Outside of infrequent guest starring roles on popular TV dramas like "Columbo" and the "Six Million Dollar Man," "Impulse" is a textbook example to all would-be actors that although your aspirations may climb to O'Neill on the Broadway stage, we all have to eat, and sometimes, we have to take what we can get.
This brings us to this Florida-made cheapie about a emotionally disturbed, leisure-suited conman/gigolo named Matt Stone who, posing as an "investment broker" seduces lonely women, bilks them for their savings, and then kills them. When he begins to date an attractive widow, her daughter, Tina, begins to suspect Matt's motives.
Fans of Shatner will find the film a howl--his overacting and facial expressions notwithstanding, much less the hilarious 70's fashions Shatner finds himself wearing--acres of polyester and and shirts with collars that entertain the proportions of a wing on a Boeing 747! Directed by William Grefe, it has all the makings of a lackluster made-for-tv melodrama. The director should get some points, however, for the ironic twist effectively linking together the "accidental" murder at beginning of the movie (shot in sepia) and Matt's demise at the end of the film.
Be warned: the transfer to DVD is very poor especially when viewed on anything more than a 40 inch plasma or LCD television. Ruth Roman, a popular b-actress from the 40's and 50's, (She was Farley Granger's love lover in Hitchcock's "Strangers on a Train") also stars in the film as well as Harold Sakata (Oddjob from 007's "Goldfinger") and Shatner's second wife to be, Marcy Lafferty, in a minor role as a hotel desk clerk Matt has an affair with."
Jason Kirkfield | Rocky Mountain High | 09/15/2009
(2 out of 5 stars)
"So is Shatner really that bad? Yes and No. In other words, it's not all his fault. With the exception of Ruth Roman, the supporting cast are rubbish. Even worse is the production itself. They must have blown their budget on Shatner's wardrobe! LOL The nighttime shots (in full daylight) were particularly embarrassing. It's almost so bad it's good. Except it's not. It's just bad.
Nor does the title help. Impulse? The impulse to dress like a pimp and sell fraudulent stocks? But the alternate titles ("I Love to Kill" and "Want a Ride, Little Girl?") are no better. Even the title credits suck.

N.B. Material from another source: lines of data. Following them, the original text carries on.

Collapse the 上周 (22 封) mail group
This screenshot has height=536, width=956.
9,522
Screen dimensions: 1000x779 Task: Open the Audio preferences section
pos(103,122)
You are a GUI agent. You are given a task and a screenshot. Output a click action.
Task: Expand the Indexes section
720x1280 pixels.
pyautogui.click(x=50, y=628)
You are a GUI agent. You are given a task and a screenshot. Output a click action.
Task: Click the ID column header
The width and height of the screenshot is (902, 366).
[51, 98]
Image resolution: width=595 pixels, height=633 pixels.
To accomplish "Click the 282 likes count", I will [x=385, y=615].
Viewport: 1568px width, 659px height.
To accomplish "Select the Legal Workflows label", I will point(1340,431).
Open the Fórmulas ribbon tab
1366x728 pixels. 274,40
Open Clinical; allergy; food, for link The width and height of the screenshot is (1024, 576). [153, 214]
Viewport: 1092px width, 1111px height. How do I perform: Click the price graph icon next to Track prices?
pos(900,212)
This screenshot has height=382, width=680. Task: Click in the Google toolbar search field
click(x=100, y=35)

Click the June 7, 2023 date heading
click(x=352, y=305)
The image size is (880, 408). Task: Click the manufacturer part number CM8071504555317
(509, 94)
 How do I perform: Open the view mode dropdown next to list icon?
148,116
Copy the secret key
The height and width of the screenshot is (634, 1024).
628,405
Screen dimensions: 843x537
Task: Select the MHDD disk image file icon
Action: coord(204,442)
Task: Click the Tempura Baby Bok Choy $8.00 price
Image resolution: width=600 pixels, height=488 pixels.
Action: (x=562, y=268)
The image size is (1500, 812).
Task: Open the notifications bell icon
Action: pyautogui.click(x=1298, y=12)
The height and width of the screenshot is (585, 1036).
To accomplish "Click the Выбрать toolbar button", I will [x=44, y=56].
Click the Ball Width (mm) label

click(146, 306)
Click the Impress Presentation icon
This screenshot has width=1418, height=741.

Have you seen Director William Grefe's film history at IMDB? just yikes.
So if you can appreciate the kind of role Shatner was born to play (the good, the bad, and the ugly!), then try to get a copy of Impulse. Or if you're a fan of low budget horror films, then you'd probably enjoy it, too. Otherwise don't bother.
As for the disc itslf, it's as cut-rate as the movie. No menu! Just pop it in your DVD player and the movie starts to play. Reminds me of the good old days of VCRs. My disc is the Braun Media release (2006). For some reason amazon is listing this with an incept date of 1975, but Impulse actually came out a year earlier. Nor is it clear why the other one here (the Tango Entertainment release) has a different run time: 90 vs. 82 minutes.
I'm giving it 2 stars because it stands as a beacon of mid-70s sleaze. I feel like to need to take a shower even after talking about the movie!